One of the most helpful things Stearns did was sketch a chart so we could see where particular kinds of books belong. (This is hard to describe, but I’ll give it a shot.) At the top, he wrote literary; at the bottom, he wrote competent. To the right, he wrote commercial; to the left, institutional. Then he drew circles to show what publishers were associated with what types. This was helpful for authors to target potential publishers for their genres. (For example, Ferradiddledumday, my Blue Ridge Rumpelstiltskin, which is used in classrooms across the country but doesn’t yet exist in book form, would go in the literary/institutional sector, where publishers such as Tricycle, Walker, and Marshall Cavendish are found.)

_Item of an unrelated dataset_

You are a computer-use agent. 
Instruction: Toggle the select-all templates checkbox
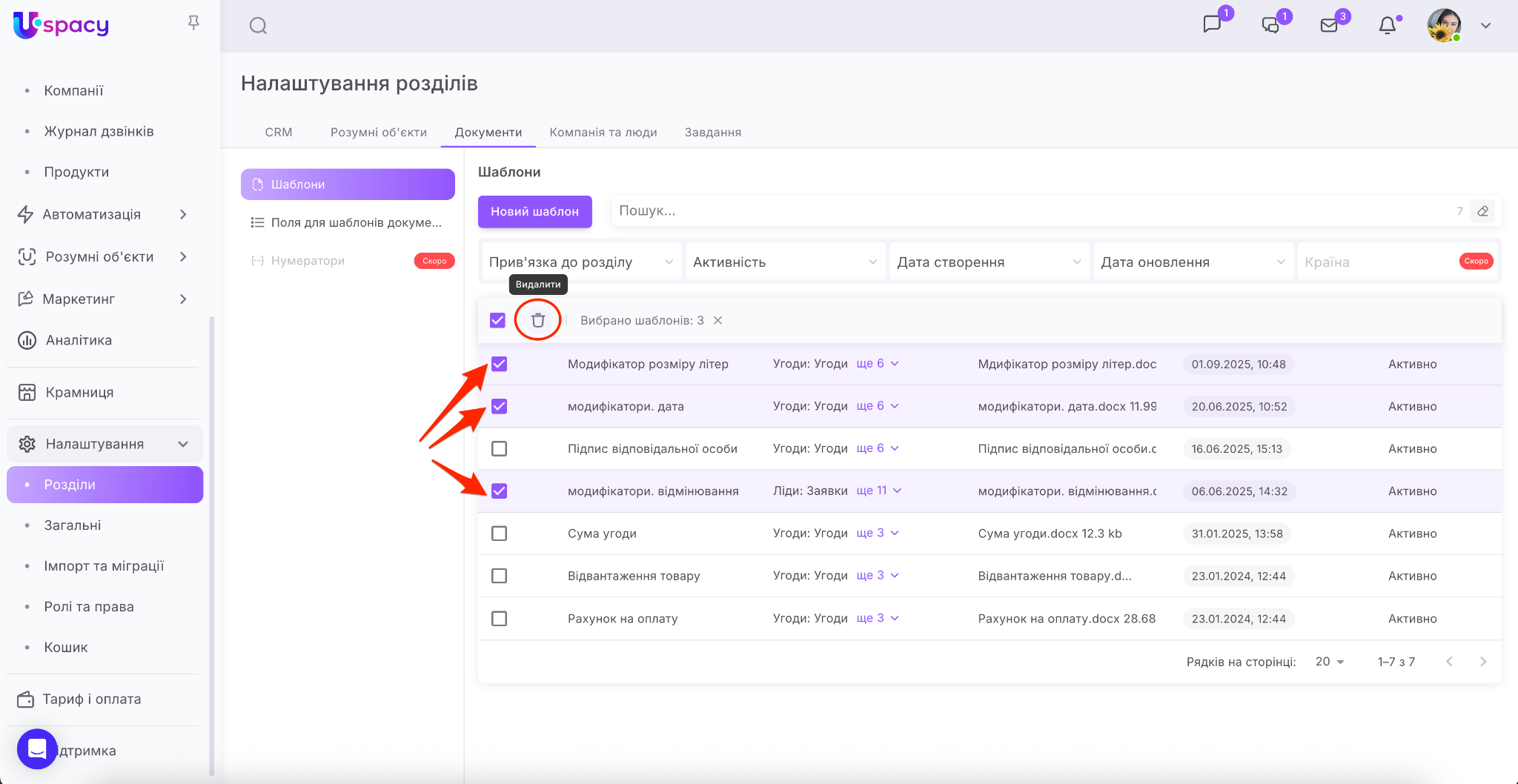(497, 320)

He handed out a list of Children’s Best Sellers from the New York Times Book Review and classified them by type. He mentioned genres that children’s publishers are looking for: fantasy (though the market is glutted with it), dark fantasy (a glut of vampire books), Chick Lit, Teen Novels with an edge, serious fiction, plus “package books” (work for hire books under a pseudonym). However, he cautioned that you can’t write to trends; write about what you love–hopefully someone will like it..

He also gave advice on how to become an editor:

  • Be a reader. You have to “read everything.” Read a wide variety of authors and genres.
  • Take writing workshops. They teach you how to read as an editor
  • Read books on the craft of writing. (One book he recommended was Narrative Design, by Madison Smartt Bell; I couldn’t write fast enough to get the others.)
  • Love Language.
  • Take a publishing course. He mentioned the 8-week session at Columbia (geared toward magazine editors), the Denver Publishing Institute, and the NYU Summer Institute.
  • Read publishing websites (Media Bistro, Publisher’s Lunch).
  • Do informational interviews with editors. But do research before you go in; read the books they’ve edited before you go for the interview.
  • Work in a bookstore.

The above is only a part of what he talked about. I couldn’t write fast enough to get everything. One thing I liked about his presentation is that he didn’t speak in generalities—he gave many specific examples.

Amy and I learned a lot. We left pumped up and ready to write.

2 Comments:

Blogger Debi said...

Thanks for the post about the presentation.

I'd love to work in a bookstore but I'd spend more than my pay!

9:21 AM  
Blogger Becky Mushko said...

Me too. And with an employee discount, I'd spend even more.

I have a hard enough time just walking past a bookstore.